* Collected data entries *
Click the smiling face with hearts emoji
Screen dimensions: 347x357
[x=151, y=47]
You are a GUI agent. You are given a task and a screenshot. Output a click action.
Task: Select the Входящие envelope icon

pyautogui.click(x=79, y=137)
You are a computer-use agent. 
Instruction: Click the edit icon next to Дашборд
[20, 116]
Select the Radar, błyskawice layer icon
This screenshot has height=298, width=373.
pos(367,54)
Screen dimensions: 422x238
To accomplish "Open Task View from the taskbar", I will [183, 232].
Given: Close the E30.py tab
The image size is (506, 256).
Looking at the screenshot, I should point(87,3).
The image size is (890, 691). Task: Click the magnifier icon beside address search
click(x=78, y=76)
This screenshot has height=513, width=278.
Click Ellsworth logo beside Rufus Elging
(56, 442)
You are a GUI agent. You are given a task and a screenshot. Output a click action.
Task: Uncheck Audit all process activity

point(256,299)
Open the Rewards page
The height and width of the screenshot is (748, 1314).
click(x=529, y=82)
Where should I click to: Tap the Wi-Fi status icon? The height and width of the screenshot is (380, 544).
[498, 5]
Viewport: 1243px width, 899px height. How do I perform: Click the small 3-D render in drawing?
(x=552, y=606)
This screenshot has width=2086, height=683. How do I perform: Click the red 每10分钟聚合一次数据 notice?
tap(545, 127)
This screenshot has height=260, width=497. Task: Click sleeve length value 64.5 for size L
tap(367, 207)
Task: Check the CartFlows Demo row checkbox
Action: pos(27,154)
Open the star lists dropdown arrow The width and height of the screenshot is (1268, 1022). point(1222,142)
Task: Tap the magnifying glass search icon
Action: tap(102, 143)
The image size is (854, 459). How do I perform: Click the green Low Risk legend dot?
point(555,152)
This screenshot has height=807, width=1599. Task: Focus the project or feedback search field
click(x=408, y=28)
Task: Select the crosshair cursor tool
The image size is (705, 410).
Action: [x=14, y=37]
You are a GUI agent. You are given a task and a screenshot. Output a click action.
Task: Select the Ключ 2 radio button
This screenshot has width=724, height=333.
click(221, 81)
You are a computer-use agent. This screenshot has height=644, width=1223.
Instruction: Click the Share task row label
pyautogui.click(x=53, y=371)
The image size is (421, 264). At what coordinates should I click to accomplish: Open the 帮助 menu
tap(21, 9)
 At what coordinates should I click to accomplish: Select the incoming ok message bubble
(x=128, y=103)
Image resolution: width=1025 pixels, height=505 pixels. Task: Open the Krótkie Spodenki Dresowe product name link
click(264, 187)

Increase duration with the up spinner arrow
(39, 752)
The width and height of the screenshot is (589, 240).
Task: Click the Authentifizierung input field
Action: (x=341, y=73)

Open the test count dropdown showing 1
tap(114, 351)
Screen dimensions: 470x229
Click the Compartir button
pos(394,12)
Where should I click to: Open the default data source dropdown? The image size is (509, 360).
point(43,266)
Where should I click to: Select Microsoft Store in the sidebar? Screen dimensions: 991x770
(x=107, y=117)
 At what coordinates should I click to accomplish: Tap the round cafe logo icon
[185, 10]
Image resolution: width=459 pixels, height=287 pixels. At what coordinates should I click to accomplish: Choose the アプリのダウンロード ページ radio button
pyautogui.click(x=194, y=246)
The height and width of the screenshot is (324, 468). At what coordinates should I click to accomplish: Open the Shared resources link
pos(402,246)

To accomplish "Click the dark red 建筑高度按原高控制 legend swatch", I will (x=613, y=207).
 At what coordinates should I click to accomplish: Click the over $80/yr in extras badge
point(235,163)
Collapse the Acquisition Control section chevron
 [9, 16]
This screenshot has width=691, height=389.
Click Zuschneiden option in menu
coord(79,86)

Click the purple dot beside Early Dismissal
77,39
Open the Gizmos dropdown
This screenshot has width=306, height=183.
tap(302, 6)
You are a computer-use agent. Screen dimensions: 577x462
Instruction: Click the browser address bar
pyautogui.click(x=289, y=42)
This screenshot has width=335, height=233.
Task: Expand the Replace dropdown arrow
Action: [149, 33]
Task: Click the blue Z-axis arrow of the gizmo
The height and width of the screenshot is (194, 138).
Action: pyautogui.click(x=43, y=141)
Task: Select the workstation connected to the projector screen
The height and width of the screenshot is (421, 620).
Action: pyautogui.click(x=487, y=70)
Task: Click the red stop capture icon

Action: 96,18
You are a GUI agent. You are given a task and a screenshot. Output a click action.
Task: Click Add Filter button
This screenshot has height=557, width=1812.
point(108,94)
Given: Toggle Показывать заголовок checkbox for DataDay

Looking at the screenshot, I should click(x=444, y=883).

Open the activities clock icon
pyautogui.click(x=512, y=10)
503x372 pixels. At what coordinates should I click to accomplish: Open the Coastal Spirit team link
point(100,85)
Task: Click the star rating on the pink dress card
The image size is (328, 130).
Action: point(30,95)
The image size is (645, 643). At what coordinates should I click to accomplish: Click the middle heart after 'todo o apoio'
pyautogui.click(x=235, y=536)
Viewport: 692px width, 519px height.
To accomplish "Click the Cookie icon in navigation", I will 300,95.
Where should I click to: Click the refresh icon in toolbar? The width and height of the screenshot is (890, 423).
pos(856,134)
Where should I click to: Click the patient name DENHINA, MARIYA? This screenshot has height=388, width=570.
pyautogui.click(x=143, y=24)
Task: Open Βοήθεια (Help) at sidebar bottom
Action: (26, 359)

* EXERCISE BRIEF *
Without omitting anything, output the entries exactly.

* WRITTEN RESPONSE *
Click the smiling face with hearts emoji
Screen dimensions: 347x357
[x=151, y=47]
You are a GUI agent. You are given a task and a screenshot. Output a click action.
Task: Select the Входящие envelope icon

pyautogui.click(x=79, y=137)
You are a computer-use agent. 
Instruction: Click the edit icon next to Дашборд
[20, 116]
Select the Radar, błyskawice layer icon
This screenshot has height=298, width=373.
pos(367,54)
Screen dimensions: 422x238
To accomplish "Open Task View from the taskbar", I will [183, 232].
Given: Close the E30.py tab
The image size is (506, 256).
Looking at the screenshot, I should point(87,3).
The image size is (890, 691). Task: Click the magnifier icon beside address search
click(x=78, y=76)
This screenshot has height=513, width=278.
Click Ellsworth logo beside Rufus Elging
(56, 442)
You are a GUI agent. You are given a task and a screenshot. Output a click action.
Task: Uncheck Audit all process activity

point(256,299)
Open the Rewards page
The height and width of the screenshot is (748, 1314).
click(x=529, y=82)
Where should I click to: Tap the Wi-Fi status icon? The height and width of the screenshot is (380, 544).
[498, 5]
Viewport: 1243px width, 899px height. How do I perform: Click the small 3-D render in drawing?
(x=552, y=606)
This screenshot has width=2086, height=683. How do I perform: Click the red 每10分钟聚合一次数据 notice?
tap(545, 127)
This screenshot has height=260, width=497. Task: Click sleeve length value 64.5 for size L
tap(367, 207)
Task: Check the CartFlows Demo row checkbox
Action: pos(27,154)
Open the star lists dropdown arrow The width and height of the screenshot is (1268, 1022). point(1222,142)
Task: Tap the magnifying glass search icon
Action: tap(102, 143)
The image size is (854, 459). How do I perform: Click the green Low Risk legend dot?
point(555,152)
This screenshot has height=807, width=1599. Task: Focus the project or feedback search field
click(x=408, y=28)
Task: Select the crosshair cursor tool
The image size is (705, 410).
Action: [x=14, y=37]
You are a GUI agent. You are given a task and a screenshot. Output a click action.
Task: Select the Ключ 2 radio button
This screenshot has width=724, height=333.
click(221, 81)
You are a computer-use agent. This screenshot has height=644, width=1223.
Instruction: Click the Share task row label
pyautogui.click(x=53, y=371)
The image size is (421, 264). At what coordinates should I click to accomplish: Open the 帮助 menu
tap(21, 9)
 At what coordinates should I click to accomplish: Select the incoming ok message bubble
(x=128, y=103)
Image resolution: width=1025 pixels, height=505 pixels. Task: Open the Krótkie Spodenki Dresowe product name link
click(264, 187)

Increase duration with the up spinner arrow
(39, 752)
The width and height of the screenshot is (589, 240).
Task: Click the Authentifizierung input field
Action: (x=341, y=73)

Open the test count dropdown showing 1
tap(114, 351)
Screen dimensions: 470x229
Click the Compartir button
pos(394,12)
Where should I click to: Open the default data source dropdown? The image size is (509, 360).
point(43,266)
Where should I click to: Select Microsoft Store in the sidebar? Screen dimensions: 991x770
(x=107, y=117)
 At what coordinates should I click to accomplish: Tap the round cafe logo icon
[185, 10]
Image resolution: width=459 pixels, height=287 pixels. At what coordinates should I click to accomplish: Choose the アプリのダウンロード ページ radio button
pyautogui.click(x=194, y=246)
The height and width of the screenshot is (324, 468). At what coordinates should I click to accomplish: Open the Shared resources link
pos(402,246)

To accomplish "Click the dark red 建筑高度按原高控制 legend swatch", I will (x=613, y=207).
 At what coordinates should I click to accomplish: Click the over $80/yr in extras badge
point(235,163)
Collapse the Acquisition Control section chevron
 [9, 16]
This screenshot has width=691, height=389.
Click Zuschneiden option in menu
coord(79,86)

Click the purple dot beside Early Dismissal
77,39
Open the Gizmos dropdown
This screenshot has width=306, height=183.
tap(302, 6)
You are a computer-use agent. Screen dimensions: 577x462
Instruction: Click the browser address bar
pyautogui.click(x=289, y=42)
This screenshot has width=335, height=233.
Task: Expand the Replace dropdown arrow
Action: [149, 33]
Task: Click the blue Z-axis arrow of the gizmo
The height and width of the screenshot is (194, 138).
Action: pyautogui.click(x=43, y=141)
Task: Select the workstation connected to the projector screen
The height and width of the screenshot is (421, 620).
Action: pyautogui.click(x=487, y=70)
Task: Click the red stop capture icon

Action: 96,18
You are a GUI agent. You are given a task and a screenshot. Output a click action.
Task: Click Add Filter button
This screenshot has height=557, width=1812.
point(108,94)
Given: Toggle Показывать заголовок checkbox for DataDay

Looking at the screenshot, I should click(x=444, y=883).

Open the activities clock icon
pyautogui.click(x=512, y=10)
503x372 pixels. At what coordinates should I click to accomplish: Open the Coastal Spirit team link
point(100,85)
Task: Click the star rating on the pink dress card
The image size is (328, 130).
Action: point(30,95)
The image size is (645, 643). At what coordinates should I click to accomplish: Click the middle heart after 'todo o apoio'
pyautogui.click(x=235, y=536)
Viewport: 692px width, 519px height.
To accomplish "Click the Cookie icon in navigation", I will 300,95.
Where should I click to: Click the refresh icon in toolbar? The width and height of the screenshot is (890, 423).
pos(856,134)
Where should I click to: Click the patient name DENHINA, MARIYA? This screenshot has height=388, width=570.
pyautogui.click(x=143, y=24)
Task: Open Βοήθεια (Help) at sidebar bottom
Action: (26, 359)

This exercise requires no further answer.